Based on the color, I'd use Meltonian Cognac cream. You could follow that with Kiwi tan wax.


----------



## Teacher (Mar 14, 2005)

Yes, as others have stated, start by using a good cream (colored or neutral) or a cream-like conditioner. There's a good chance that the leather's finish may be dry. After that, go ahead and use wax for protection.


----------



## Roger (Feb 18, 2005)

There are a couple of points that I'd like to comment on. URMarc, you noted in your opening post that you'd finish the process by spraying the shoes with a waterproofing substance (probably containing silicone). DON'T DO THIS. This stuff is not designed for dress shoes, but rather for hunting/hiking boots and the like to keep water out under rough conditions, and should never be used on good-quality calfskin shoes. Second, I have to respectfully disagree with CharlieChannel about using mink oil on dress shoes. I would never do this. Mink oil is another waterproofing agent used with boots worn under wet and adverse outdoor conditions, and was never meant for dress shoes. It will soak the leather and turn it darker and will defeat the purpose of the creams and wax polishes that are appropriate. 

Ron Rider pointed out to me a while back that we worry too much about waterproofing good-quality dress shoes. Leather is already pretty waterproof, and your shoes--particularly if welted--are not going to take on water.
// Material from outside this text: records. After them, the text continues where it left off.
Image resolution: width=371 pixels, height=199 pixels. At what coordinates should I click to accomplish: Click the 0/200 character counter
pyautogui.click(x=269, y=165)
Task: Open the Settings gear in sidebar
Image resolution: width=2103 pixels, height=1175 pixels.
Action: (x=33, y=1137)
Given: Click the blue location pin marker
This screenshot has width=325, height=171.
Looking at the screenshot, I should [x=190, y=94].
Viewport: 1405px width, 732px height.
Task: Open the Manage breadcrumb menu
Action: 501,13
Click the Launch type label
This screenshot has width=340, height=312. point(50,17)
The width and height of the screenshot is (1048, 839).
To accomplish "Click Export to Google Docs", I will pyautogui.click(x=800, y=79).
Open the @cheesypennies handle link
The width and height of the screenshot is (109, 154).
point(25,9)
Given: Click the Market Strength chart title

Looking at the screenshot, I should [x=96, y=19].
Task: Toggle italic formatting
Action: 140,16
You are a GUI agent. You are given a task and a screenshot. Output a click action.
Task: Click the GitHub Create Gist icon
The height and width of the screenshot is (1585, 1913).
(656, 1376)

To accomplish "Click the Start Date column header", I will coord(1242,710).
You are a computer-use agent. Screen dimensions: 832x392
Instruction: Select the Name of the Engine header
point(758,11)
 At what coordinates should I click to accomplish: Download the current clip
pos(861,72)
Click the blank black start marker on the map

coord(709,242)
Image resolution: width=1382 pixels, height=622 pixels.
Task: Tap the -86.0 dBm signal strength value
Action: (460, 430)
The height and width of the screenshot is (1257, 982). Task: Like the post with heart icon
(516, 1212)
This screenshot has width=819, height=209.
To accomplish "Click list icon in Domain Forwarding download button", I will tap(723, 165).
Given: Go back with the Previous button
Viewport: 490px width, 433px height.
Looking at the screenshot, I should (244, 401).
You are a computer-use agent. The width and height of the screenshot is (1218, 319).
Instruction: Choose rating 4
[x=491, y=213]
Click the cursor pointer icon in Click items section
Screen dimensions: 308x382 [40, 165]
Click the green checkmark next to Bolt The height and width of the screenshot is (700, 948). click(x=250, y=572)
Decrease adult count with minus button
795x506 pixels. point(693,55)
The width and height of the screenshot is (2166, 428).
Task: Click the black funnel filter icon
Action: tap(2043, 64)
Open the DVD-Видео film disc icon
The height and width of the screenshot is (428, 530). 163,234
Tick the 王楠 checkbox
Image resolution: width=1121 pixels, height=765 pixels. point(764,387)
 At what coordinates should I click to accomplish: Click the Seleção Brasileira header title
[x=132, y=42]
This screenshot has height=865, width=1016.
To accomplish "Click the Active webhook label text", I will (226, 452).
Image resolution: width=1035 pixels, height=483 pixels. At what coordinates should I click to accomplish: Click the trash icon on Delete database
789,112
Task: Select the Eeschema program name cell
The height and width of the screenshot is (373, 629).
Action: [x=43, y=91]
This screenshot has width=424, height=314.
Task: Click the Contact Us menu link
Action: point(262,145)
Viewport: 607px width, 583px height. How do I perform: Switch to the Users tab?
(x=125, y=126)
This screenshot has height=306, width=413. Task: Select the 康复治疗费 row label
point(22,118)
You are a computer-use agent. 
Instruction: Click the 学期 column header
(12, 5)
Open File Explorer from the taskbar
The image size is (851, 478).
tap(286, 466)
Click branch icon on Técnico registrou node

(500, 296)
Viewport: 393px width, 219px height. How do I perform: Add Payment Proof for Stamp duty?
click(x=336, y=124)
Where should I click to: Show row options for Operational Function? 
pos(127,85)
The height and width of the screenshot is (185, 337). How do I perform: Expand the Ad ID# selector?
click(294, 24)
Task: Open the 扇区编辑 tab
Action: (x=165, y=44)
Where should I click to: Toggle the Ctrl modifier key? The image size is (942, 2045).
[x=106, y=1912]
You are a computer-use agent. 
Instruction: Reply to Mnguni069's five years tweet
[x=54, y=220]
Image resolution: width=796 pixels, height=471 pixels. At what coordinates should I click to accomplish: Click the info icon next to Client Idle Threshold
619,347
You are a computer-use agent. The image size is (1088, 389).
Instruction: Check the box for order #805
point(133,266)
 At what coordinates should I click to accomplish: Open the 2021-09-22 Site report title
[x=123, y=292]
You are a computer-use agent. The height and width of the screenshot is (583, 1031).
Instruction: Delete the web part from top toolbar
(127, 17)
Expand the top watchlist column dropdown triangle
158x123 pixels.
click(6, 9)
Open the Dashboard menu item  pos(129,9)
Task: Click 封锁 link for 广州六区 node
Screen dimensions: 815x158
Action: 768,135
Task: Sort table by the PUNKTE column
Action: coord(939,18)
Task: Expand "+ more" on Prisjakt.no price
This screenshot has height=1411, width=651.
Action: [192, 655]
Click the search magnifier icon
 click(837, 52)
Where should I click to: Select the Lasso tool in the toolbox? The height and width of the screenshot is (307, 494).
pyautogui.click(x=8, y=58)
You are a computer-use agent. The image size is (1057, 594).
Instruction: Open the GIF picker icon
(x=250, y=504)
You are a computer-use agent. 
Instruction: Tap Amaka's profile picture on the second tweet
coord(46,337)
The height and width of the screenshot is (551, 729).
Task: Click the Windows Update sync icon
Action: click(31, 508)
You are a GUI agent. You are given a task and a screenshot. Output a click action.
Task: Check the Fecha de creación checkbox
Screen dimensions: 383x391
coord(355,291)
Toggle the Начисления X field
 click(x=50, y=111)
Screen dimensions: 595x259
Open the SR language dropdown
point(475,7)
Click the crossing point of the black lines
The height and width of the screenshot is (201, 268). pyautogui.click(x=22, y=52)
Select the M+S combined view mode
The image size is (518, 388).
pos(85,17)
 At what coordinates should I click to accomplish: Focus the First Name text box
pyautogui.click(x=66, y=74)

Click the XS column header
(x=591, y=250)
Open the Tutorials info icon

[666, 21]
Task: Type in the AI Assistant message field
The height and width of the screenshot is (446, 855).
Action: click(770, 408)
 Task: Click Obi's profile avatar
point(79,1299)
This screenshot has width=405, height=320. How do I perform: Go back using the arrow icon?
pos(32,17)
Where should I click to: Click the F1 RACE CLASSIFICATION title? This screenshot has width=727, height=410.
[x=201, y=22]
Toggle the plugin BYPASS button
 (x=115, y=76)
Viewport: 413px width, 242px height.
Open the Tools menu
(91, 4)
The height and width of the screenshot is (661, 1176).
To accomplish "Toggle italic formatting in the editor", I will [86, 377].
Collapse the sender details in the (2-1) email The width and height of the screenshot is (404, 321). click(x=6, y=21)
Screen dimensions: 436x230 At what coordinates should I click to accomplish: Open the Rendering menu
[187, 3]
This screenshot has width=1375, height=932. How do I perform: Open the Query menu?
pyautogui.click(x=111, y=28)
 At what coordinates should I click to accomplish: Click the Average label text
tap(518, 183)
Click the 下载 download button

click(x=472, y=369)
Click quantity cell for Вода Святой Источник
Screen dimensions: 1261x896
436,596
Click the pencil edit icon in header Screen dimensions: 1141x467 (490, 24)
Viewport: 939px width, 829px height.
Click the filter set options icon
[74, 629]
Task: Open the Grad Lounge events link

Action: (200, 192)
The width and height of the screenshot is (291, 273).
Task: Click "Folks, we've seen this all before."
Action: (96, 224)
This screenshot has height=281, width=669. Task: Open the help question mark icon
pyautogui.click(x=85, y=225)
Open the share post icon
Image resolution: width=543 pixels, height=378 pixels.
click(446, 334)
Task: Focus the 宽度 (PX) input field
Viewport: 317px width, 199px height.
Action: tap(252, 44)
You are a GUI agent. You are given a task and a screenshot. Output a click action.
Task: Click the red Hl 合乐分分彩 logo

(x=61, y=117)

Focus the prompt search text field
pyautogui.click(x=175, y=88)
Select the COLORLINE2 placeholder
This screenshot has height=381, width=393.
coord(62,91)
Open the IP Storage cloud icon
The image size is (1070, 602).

Nor is the quantity and character of rain water (unlike submerging the shoes in water) likely to damage the leather to any noticeable degree. You will get more than enough protection against the elements by following the advice given above by others and using cream and paste wax. I use cream first (in a shade just a touch lighter than the shoe color) to restore color to scuffs if necessary and to provide some moisturizing for the leather to keep it supple. I finish off with a coat of wax, again in a color as close as possible to that of the shoes, or just a touch lighter. For the kind of shine you want--and for the protection you want to provide--this is more than ample. If you do this every 5-6 wearings (and generally avoid wearing them on successive days), giving them a brief wipe-down with a cloth or brush between polishings to remove surface dirt, your shoes will last a long, long time and look good to the end.

Vancouver


----------



## URMarc (Apr 25, 2006)

Roger - thank you for your informative and well-thought-out post. 

I think I'm going to just go with the Neutral creme polish, which should provide plenty of protection and moisture for the leather. I'm very easy on my shoes, they never get particularly dirty, and I don't live in a rainy/snowy area. So, I'm thinking the least amount of "stuff" I have to put on these new shoes, the better. Thanks to all for the input.


----------